[DATASET CONTENT]

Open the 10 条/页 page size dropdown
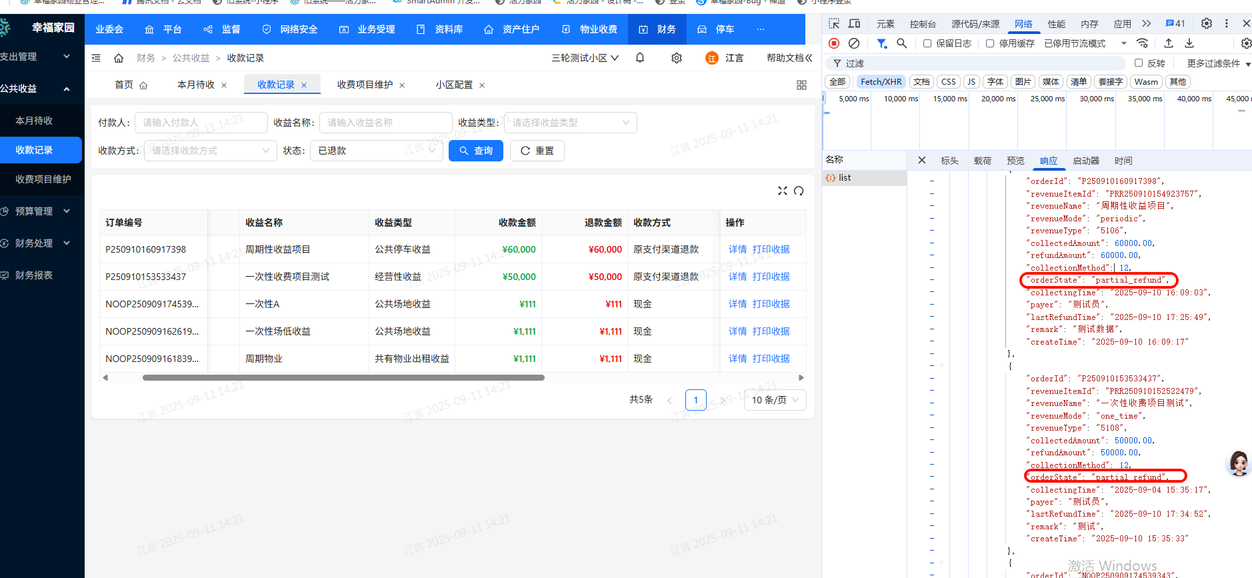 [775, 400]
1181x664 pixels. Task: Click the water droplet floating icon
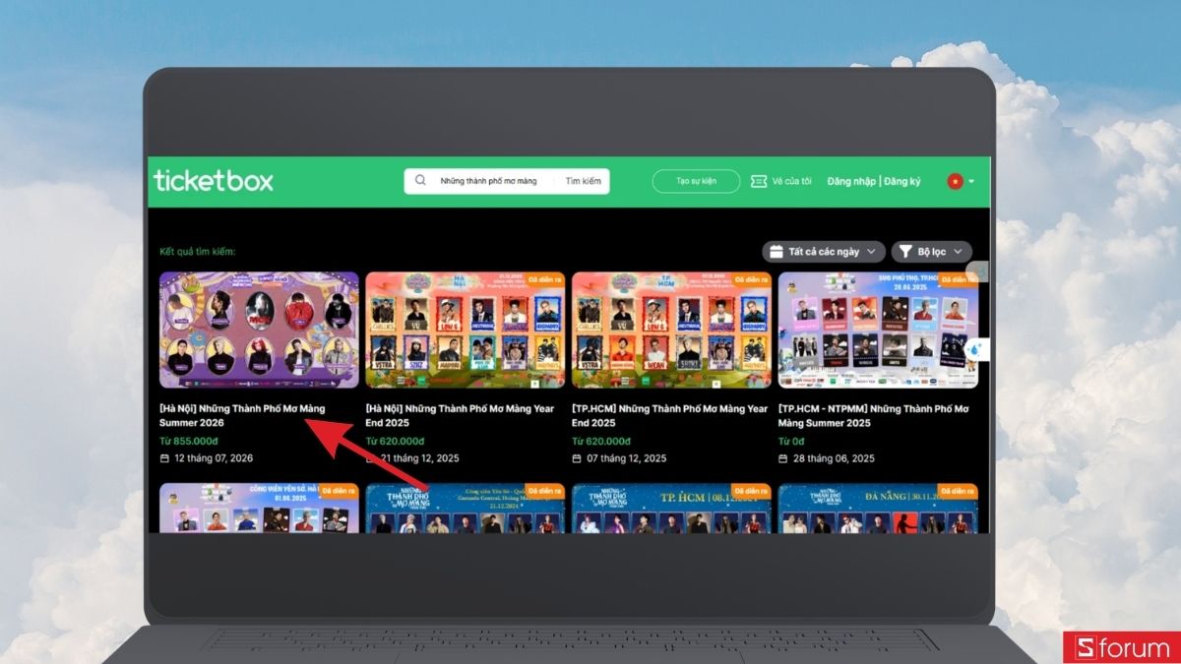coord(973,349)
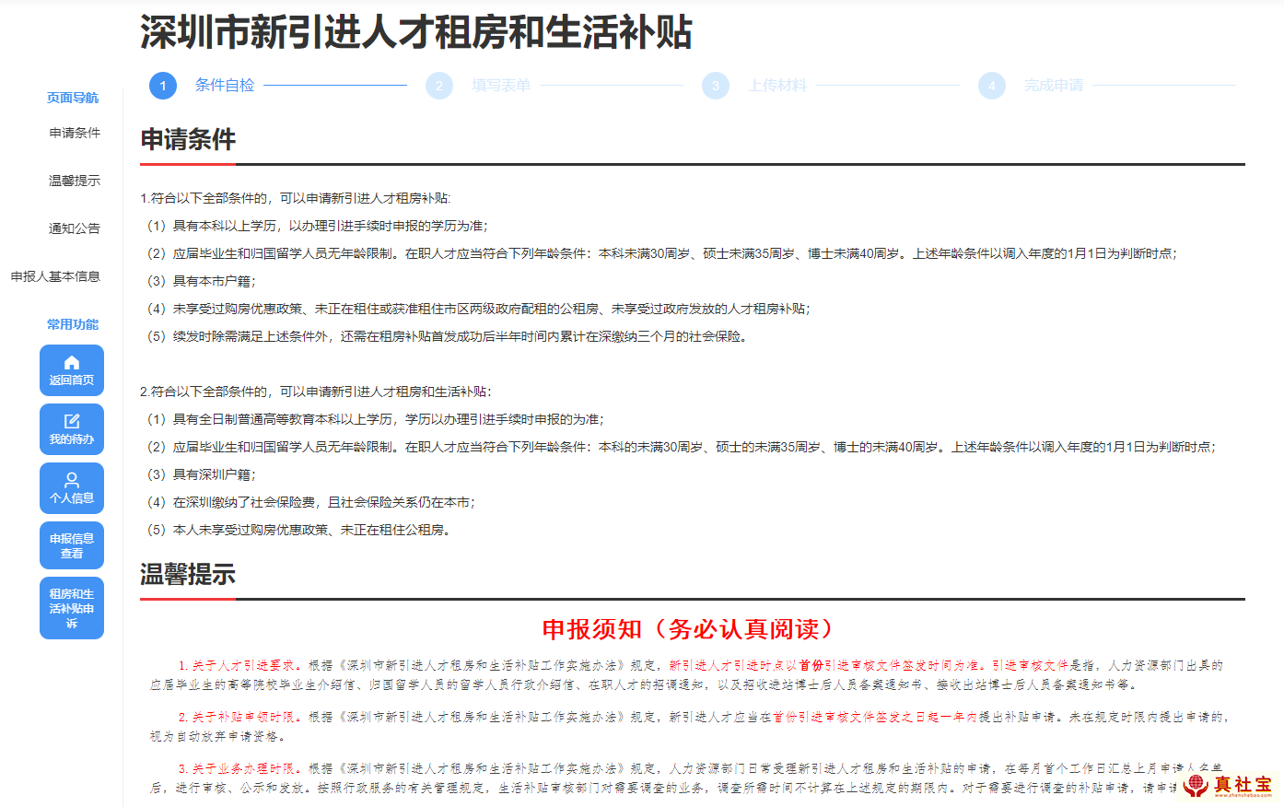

---

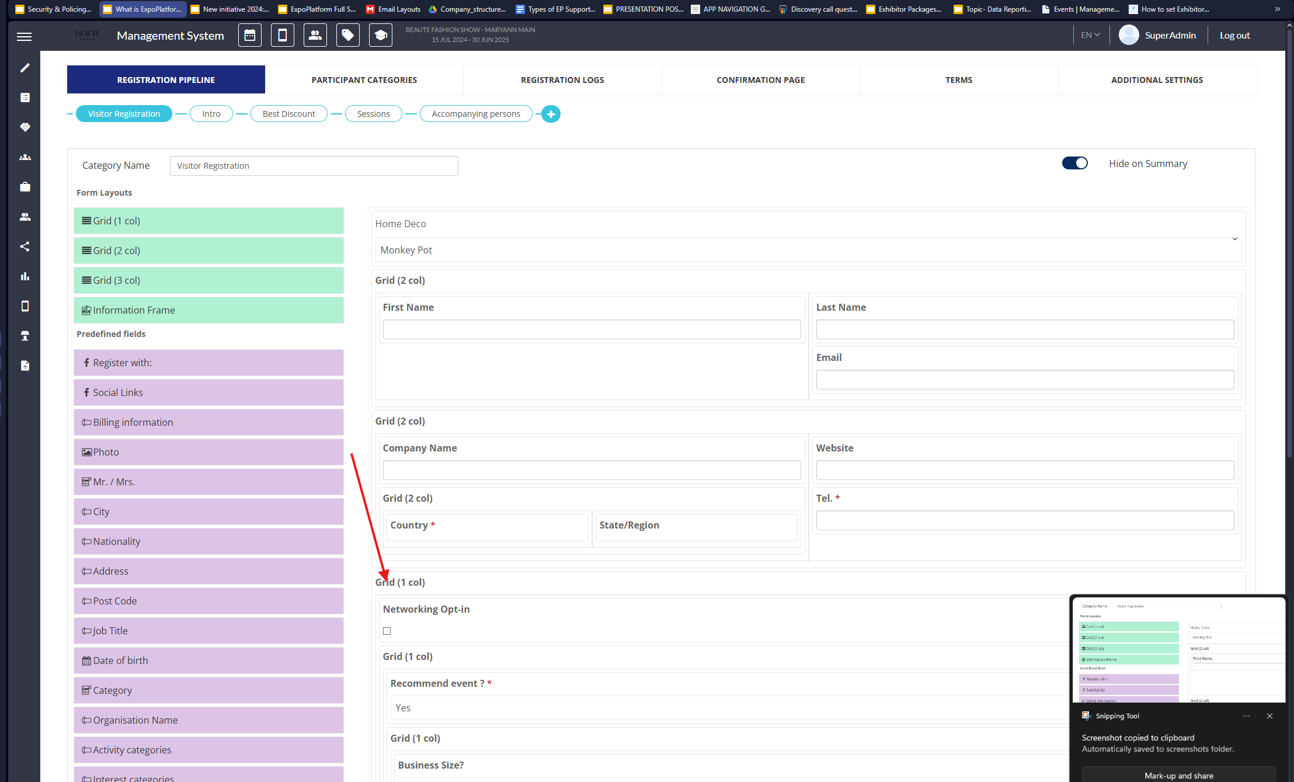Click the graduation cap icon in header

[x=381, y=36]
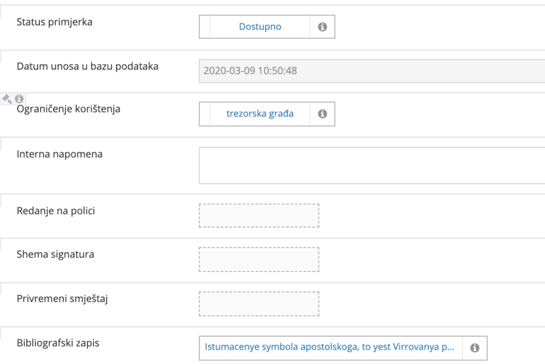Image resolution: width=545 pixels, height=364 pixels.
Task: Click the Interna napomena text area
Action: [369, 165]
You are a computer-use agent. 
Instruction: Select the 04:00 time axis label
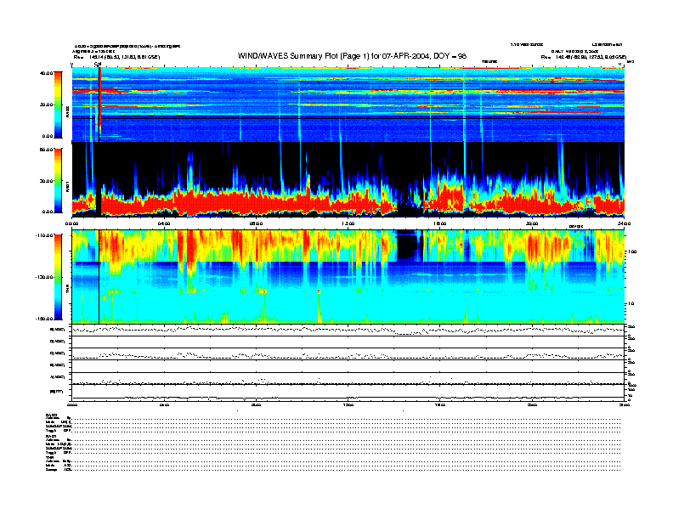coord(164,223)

[AIM]
Reproduce the lines of the listing starting at the line containing "Click the graduation cap icon in header" and ending at the line containing "coord(164,223)", without the pictures.

[TASK ANSWER]
Click the graduation cap icon in header

[x=381, y=36]
Image resolution: width=545 pixels, height=364 pixels.
Task: Click the Interna napomena text area
Action: [369, 165]
You are a computer-use agent. 
Instruction: Select the 04:00 time axis label
coord(164,223)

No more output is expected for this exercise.